Source material
▼

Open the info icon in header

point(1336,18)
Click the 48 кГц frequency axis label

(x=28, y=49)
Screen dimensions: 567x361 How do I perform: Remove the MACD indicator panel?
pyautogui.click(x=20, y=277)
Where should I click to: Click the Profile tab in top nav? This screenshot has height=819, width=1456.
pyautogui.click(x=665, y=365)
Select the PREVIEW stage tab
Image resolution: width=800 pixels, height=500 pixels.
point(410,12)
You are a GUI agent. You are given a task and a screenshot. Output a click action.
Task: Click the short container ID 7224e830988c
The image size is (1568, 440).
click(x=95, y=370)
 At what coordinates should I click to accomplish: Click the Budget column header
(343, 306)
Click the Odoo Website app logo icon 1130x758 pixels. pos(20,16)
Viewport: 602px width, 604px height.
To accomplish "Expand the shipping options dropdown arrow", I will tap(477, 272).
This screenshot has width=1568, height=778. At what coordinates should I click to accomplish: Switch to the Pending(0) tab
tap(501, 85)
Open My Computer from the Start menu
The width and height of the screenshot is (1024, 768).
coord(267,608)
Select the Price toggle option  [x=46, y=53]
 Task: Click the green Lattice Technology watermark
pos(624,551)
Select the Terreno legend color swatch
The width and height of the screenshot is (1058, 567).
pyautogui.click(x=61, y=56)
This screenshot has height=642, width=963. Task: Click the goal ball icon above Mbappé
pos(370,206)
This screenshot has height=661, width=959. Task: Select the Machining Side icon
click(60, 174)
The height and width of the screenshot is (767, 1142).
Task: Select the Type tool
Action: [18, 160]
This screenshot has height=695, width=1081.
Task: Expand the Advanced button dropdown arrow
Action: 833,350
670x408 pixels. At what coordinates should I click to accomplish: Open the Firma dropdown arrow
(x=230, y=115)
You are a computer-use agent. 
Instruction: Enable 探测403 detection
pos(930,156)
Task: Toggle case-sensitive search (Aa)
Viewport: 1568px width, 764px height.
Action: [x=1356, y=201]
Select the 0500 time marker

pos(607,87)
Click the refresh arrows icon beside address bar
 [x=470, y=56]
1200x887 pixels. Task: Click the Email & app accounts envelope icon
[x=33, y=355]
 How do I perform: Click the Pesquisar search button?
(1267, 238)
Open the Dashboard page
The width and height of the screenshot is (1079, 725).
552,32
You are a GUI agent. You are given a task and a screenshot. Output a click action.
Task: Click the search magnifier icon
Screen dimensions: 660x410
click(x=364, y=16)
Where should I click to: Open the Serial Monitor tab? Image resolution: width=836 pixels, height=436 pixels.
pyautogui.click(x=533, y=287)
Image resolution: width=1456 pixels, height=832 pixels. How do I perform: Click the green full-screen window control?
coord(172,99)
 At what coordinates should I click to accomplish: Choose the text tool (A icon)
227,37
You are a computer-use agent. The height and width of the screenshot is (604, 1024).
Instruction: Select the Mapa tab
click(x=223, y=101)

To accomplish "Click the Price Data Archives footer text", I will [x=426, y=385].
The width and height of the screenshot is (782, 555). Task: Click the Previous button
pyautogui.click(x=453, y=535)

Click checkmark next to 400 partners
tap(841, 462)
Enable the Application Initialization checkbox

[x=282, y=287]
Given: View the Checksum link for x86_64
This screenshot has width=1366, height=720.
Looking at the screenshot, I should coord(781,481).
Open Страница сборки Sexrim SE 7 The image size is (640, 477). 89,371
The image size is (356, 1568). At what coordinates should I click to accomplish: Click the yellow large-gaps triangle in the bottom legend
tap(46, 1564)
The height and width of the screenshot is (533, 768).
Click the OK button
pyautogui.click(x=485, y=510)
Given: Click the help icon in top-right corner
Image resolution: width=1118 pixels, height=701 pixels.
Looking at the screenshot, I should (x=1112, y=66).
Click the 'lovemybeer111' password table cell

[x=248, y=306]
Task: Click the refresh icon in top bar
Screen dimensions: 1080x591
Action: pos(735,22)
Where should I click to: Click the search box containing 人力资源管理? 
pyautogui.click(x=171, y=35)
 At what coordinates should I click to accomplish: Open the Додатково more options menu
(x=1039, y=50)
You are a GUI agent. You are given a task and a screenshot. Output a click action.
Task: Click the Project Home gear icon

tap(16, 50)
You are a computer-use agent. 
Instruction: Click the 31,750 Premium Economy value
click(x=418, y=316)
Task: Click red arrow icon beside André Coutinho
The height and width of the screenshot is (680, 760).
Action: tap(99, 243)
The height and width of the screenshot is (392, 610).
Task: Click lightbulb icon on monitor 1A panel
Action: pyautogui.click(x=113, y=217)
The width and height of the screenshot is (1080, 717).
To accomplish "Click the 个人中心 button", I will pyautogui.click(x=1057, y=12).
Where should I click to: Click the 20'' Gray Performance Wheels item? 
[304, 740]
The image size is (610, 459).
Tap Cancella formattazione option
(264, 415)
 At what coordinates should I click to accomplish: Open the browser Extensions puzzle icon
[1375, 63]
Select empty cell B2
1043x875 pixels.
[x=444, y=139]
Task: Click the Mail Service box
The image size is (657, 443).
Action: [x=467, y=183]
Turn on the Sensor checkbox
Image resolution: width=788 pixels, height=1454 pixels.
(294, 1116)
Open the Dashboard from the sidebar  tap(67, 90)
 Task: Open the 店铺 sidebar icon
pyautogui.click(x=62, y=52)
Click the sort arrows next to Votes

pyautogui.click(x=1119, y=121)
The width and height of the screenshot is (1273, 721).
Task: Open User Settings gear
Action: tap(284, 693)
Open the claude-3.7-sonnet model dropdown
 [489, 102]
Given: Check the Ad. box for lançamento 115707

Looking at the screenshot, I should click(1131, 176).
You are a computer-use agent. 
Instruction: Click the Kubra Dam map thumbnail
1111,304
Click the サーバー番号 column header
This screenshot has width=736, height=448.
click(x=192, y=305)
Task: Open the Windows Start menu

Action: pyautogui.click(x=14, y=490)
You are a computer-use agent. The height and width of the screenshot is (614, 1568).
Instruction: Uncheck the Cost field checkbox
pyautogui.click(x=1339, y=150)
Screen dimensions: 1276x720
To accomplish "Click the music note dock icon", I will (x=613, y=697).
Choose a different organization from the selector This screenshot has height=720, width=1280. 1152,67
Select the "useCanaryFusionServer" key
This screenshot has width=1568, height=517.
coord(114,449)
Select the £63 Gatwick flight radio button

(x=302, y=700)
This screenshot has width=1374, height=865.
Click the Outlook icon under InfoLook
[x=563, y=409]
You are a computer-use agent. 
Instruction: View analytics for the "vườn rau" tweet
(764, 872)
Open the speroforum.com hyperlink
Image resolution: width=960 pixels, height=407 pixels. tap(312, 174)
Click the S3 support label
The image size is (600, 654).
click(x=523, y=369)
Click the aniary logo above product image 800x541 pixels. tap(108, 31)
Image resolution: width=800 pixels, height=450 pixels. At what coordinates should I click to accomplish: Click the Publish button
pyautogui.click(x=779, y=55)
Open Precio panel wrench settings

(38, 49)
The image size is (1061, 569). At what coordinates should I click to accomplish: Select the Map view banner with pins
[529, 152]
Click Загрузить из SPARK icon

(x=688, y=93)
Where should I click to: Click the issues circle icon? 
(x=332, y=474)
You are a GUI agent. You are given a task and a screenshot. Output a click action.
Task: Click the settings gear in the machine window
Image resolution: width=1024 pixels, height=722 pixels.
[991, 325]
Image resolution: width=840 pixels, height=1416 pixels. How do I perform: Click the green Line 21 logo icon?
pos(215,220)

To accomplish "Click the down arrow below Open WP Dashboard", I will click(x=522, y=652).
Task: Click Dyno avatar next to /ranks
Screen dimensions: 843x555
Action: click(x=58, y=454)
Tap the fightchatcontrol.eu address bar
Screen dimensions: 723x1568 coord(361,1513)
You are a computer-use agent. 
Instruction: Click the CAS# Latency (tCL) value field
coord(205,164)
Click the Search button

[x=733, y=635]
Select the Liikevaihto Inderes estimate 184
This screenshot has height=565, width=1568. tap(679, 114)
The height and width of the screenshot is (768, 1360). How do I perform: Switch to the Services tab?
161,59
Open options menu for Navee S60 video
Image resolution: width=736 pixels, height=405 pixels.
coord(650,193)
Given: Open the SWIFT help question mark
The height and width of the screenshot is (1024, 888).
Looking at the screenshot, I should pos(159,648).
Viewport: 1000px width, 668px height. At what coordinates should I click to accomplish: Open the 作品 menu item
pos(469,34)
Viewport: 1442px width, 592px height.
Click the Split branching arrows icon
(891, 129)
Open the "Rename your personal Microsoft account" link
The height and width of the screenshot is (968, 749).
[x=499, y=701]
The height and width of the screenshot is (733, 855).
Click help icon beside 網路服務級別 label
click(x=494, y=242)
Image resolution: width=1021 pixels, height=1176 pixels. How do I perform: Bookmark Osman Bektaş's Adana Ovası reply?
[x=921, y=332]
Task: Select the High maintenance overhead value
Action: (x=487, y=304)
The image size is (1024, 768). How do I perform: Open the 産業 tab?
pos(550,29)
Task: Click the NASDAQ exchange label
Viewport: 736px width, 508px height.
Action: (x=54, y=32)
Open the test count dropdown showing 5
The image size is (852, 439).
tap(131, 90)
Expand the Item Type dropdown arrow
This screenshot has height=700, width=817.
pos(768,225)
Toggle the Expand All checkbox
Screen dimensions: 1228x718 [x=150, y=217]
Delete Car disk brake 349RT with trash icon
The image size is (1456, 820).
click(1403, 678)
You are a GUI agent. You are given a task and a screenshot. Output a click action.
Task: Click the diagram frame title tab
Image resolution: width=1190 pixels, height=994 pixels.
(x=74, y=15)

▲

Exercise requirements
In the material above, locate the line containing "Task: Click Dyno avatar next to /ranks" and the line containing "The height and width of the screenshot is (733, 855).". Transcribe exactly those two lines and every line between them, and nothing more.

Result of this task
Task: Click Dyno avatar next to /ranks
Screen dimensions: 843x555
Action: click(x=58, y=454)
Tap the fightchatcontrol.eu address bar
Screen dimensions: 723x1568 coord(361,1513)
You are a computer-use agent. 
Instruction: Click the CAS# Latency (tCL) value field
coord(205,164)
Click the Search button

[x=733, y=635]
Select the Liikevaihto Inderes estimate 184
This screenshot has height=565, width=1568. tap(679, 114)
The height and width of the screenshot is (768, 1360). How do I perform: Switch to the Services tab?
161,59
Open options menu for Navee S60 video
Image resolution: width=736 pixels, height=405 pixels.
coord(650,193)
Given: Open the SWIFT help question mark
The height and width of the screenshot is (1024, 888).
Looking at the screenshot, I should pos(159,648).
Viewport: 1000px width, 668px height. At what coordinates should I click to accomplish: Open the 作品 menu item
pos(469,34)
Viewport: 1442px width, 592px height.
Click the Split branching arrows icon
(891, 129)
Open the "Rename your personal Microsoft account" link
The height and width of the screenshot is (968, 749).
[x=499, y=701]
The height and width of the screenshot is (733, 855).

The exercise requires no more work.